Foto: suaramerdeka.com / dok

Anggia/Ketut Gagal Hentikan Unggulan Pertama

Foto: suaramerdeka.com / dok

Foto: suaramerdeka.com / dok

KOWLOON, suaramerdeka.com – Ganda putri Indonesia Anggia Shitta Awanda/Ni Ketut Mahadewi terhenti pada babak dua Hong Kong Terbuka Super Series 2016. Bermain di Hong Kong Coliseum, Kowloon, Kamis (24/11), mereka ditumbangkan unggulan pertama, Misaki Matsutomo/Ayaka Tahashi dari Jepang, dua gim langsung, 19-21, 11-21.

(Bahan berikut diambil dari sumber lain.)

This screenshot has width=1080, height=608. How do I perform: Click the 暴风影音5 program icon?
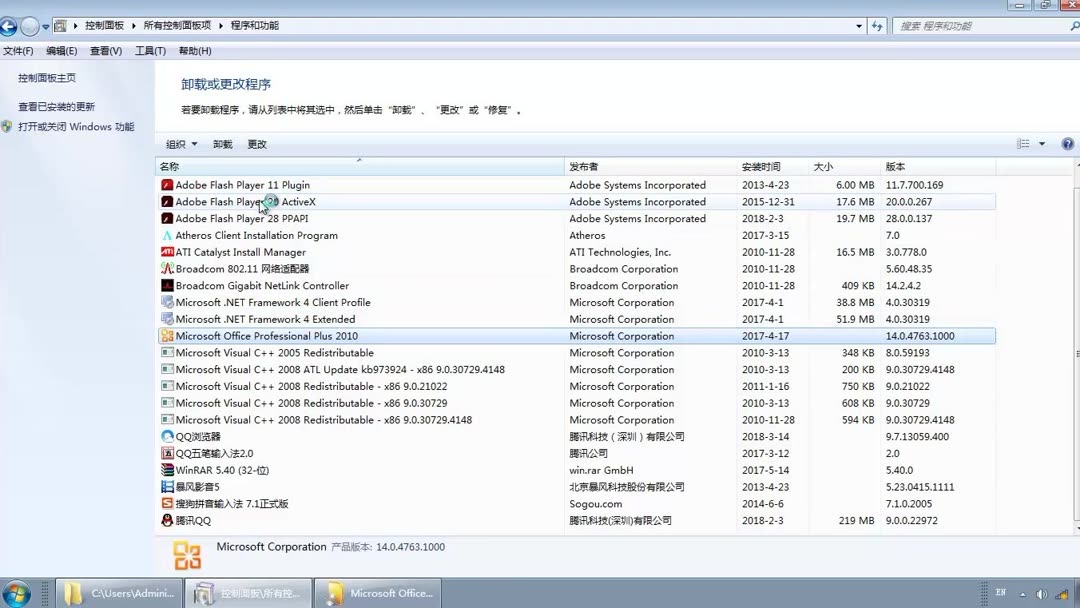click(x=169, y=487)
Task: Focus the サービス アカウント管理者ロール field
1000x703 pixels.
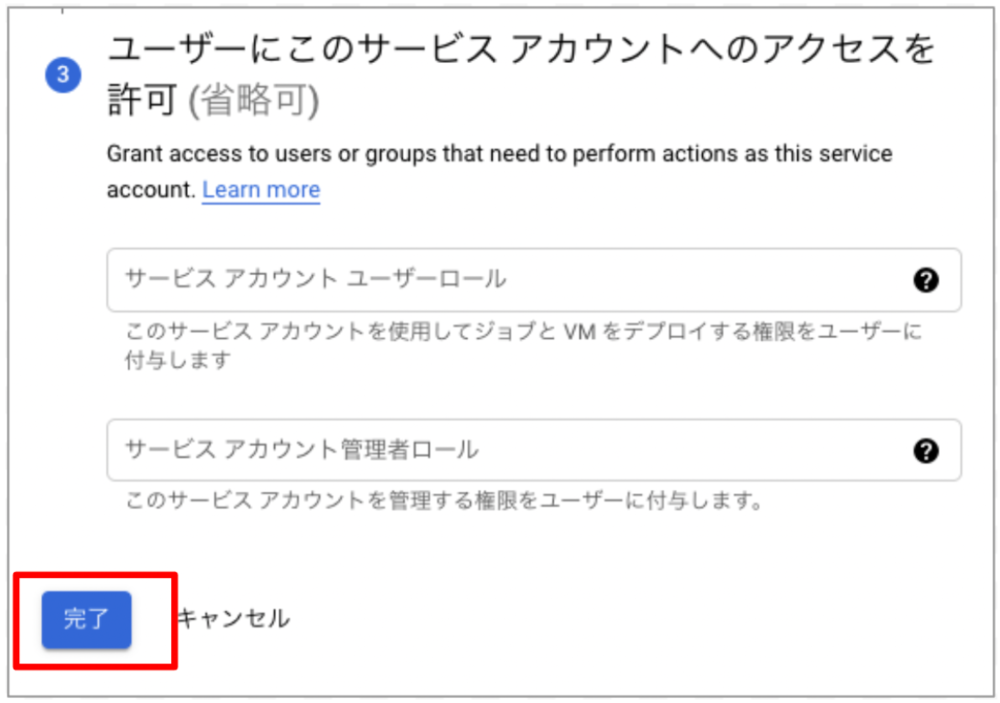Action: click(x=500, y=451)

Pada gim pertama, perolehan poin berlangsung lebih ketat. Anggia/Ketut sempat beberapa kali mencuri poin untuk memimpin di lapangan. Namun akhirnya tetap belum berhasil menang. Masuk gim dua, laju pasangan Jepang tak berhasil disusul Anggia/Ketut. Mereka kalah 11-21.

‘’Di gim pertama mereka kurang enak mainnya. Tidak diapa-apakan mati sendiri. Jadi memang tidak ada reli-reli panjang. Tapi masuk ke gim dua mereka benar-benar oke banget mainnya di lapangan. Kami juga banyak melakukan kesalahan,’’ kata Ketut, usai pertandingan sebagaimana rilis Tim Humas dan Media Sosial PP PBSI.

‘’Mereka tipenya menyerang. Bola terusan mereka juga bagus banget dan cepat,’’ kata Anggia. ‘’Mereka mainnya cepat dan kuat. Dimana dua hal itu juga merupakan fondasi awal di ganda putri. Tidak ada bolongnya mereka, pertahanannya rapat,’’ ujar Ketut
menambahkan.

Ini sebenarnya merupakan pertemuan kedua Anggia/Ketut dengan Matsutomo/Takahashi. Di Prancis Terbuka 2016, bulan lalu, Anggia/Ketut kalah 13-21, 18-21.Anggia/Ketut kini kembali harus bersiap. Rangkaian turnamennya bulan ini belum selesai. Setelah Tiongkok Terbuka dan Hong Kong Terbuka, mereka juga dijadwalkan turun di Makau Terbuka pekan depan.

‘’Ketahanan di lapangan kami harus lebih baik. Lebih berani dengan bola lanjutan. Tadi kami banyak kosongnya,’’ kata Anggia mengevaluasi penampilannya.

‘’Harapannya di Makau bisa memberikan hasil yang jauh lebih baik dibandingkan Tiongkok Terbuka dan Hong Kong Terbuka ini. Kami harus menjaga mental, soalnya di dua pertandingan kalah babak dua terus. Kami harus tetap bersemangat,’’ ujar Ketut.